In this answer, I'm assuming the growth of record versions and file size are the only problems you're experiencing. If that is not the case, then please update your question and provide more details of the problem.

As described in the documentation, when you enable the useFirebirdAutocommit option, then:

Jaybird itself will not commit until connection close (or switching to autoCommit=false).

In other words, the fact that the driver does not commit in auto-commit, when useFirebirdAutocommit is enabled, is intended behaviour of this feature (in fact, it is its whole raison d'être). Instead, the server will internally perform a commit retain after each executed statement, while preserving the transaction handle. This will make the changes visible to other transactions, while avoiding the overhead of extra network round-trips.

However, the use of commit retain has downsides: because it retains the original transaction handle, it will pin the original transaction and the transactions it is interested in, causing garbage collection to be inhibited until the transaction handle is actually committed. In addition, when using a transaction isolation level other than read committed, it will not change the visible record set.

So, if you use this with long-running connections that never use actual transactions (i.e. you never disable auto-commit), you will inhibit garbage collection for a very long time. If you have a lot of updates, this can indeed lead to extreme growth of record versions and the database file itself.

This is the primary reason this feature is marked experimental, and why the documentation says:

Support for this option is experimental, and should only be enabled if you 1) know what you’re doing, and 2) really need this feature. Internally isc_tpb_autocommit uses commit_retaining, which means that using this feature may increase the transaction gap with associated sweep and garbage collection impact.

Unless you use short-living connections, or otherwise switch between auto-commit enabled and disabled regularly, then the useFirebirdAutocommit mode is not something you should be using.

If you do insist on using this feature, then make sure that your connections are short-lived (e.g. reduce the maximum connection lifetime, DBCP property maxConnLifetimeMillis), or that you regularly force a real commit by disabling (and enabling) auto-commit.

These downsides are the reason this feature is experimental, and will likely always remain so.

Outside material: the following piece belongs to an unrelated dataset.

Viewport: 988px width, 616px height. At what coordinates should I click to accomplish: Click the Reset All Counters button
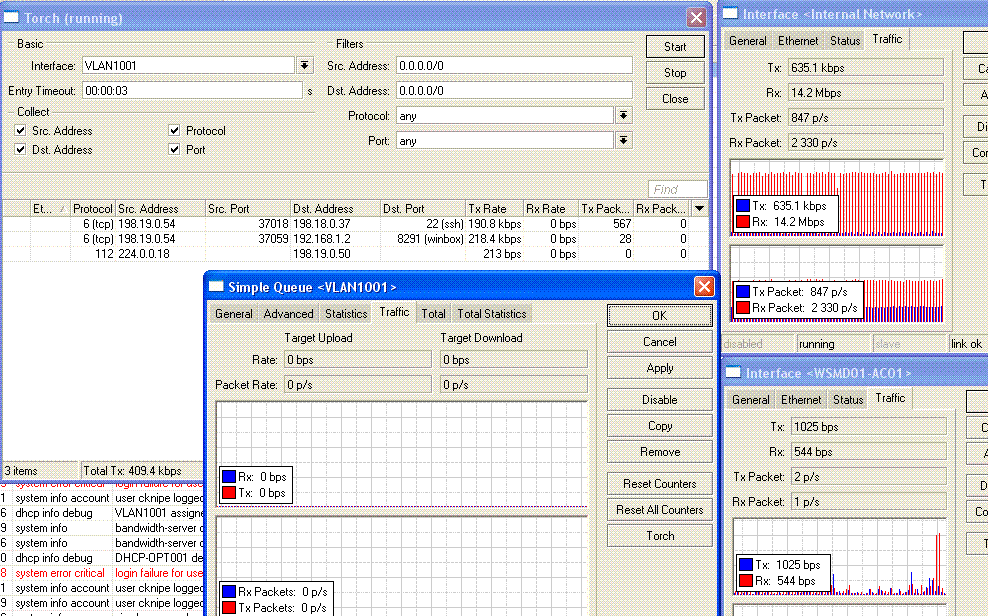click(658, 509)
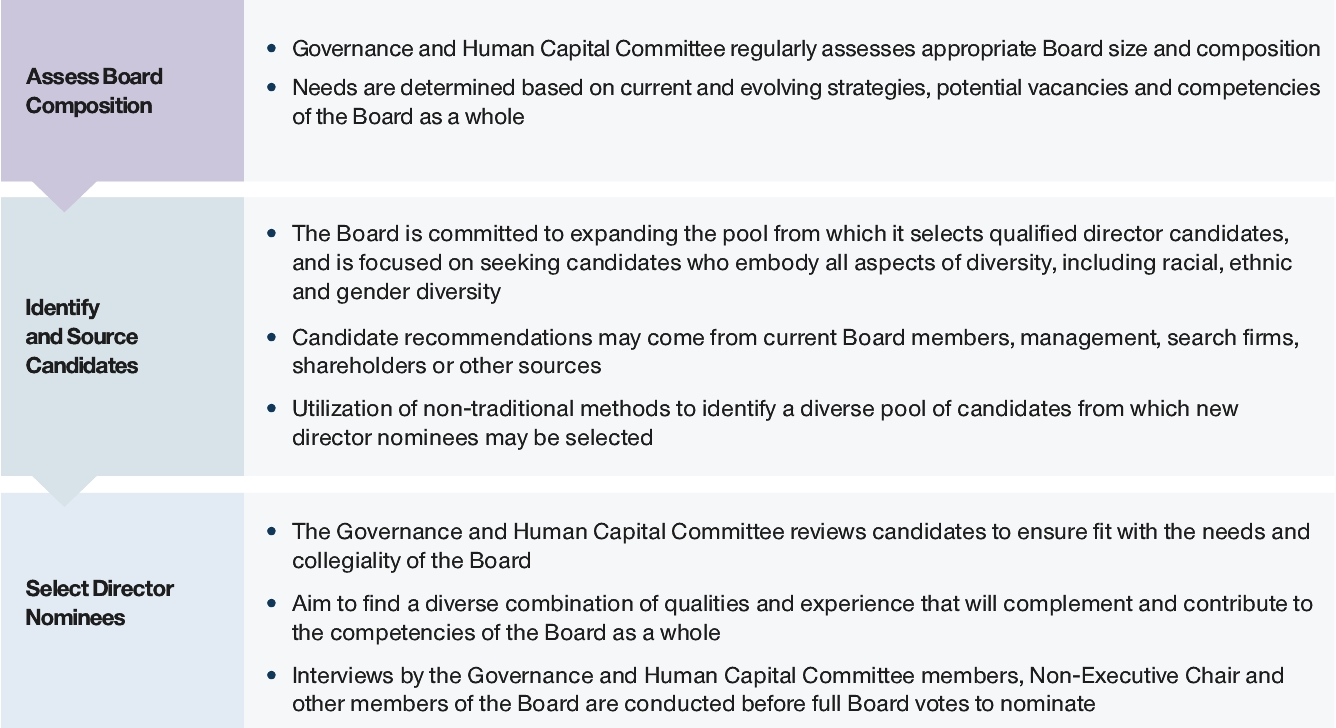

As to why redefining TRANSACTION_READ_COMMITTED does (seem to) work, is because - assuming useFirebirdAutocommit is not enabled - the auto-commit transaction will still be really committed by the driver after each statement completion. Manually adding isc_tpb_autocommit to a transaction definition when you only ever use auto-commit has little to no benefit (in fact, it has slightly more overhead because of the internal commit retain and the actual commit).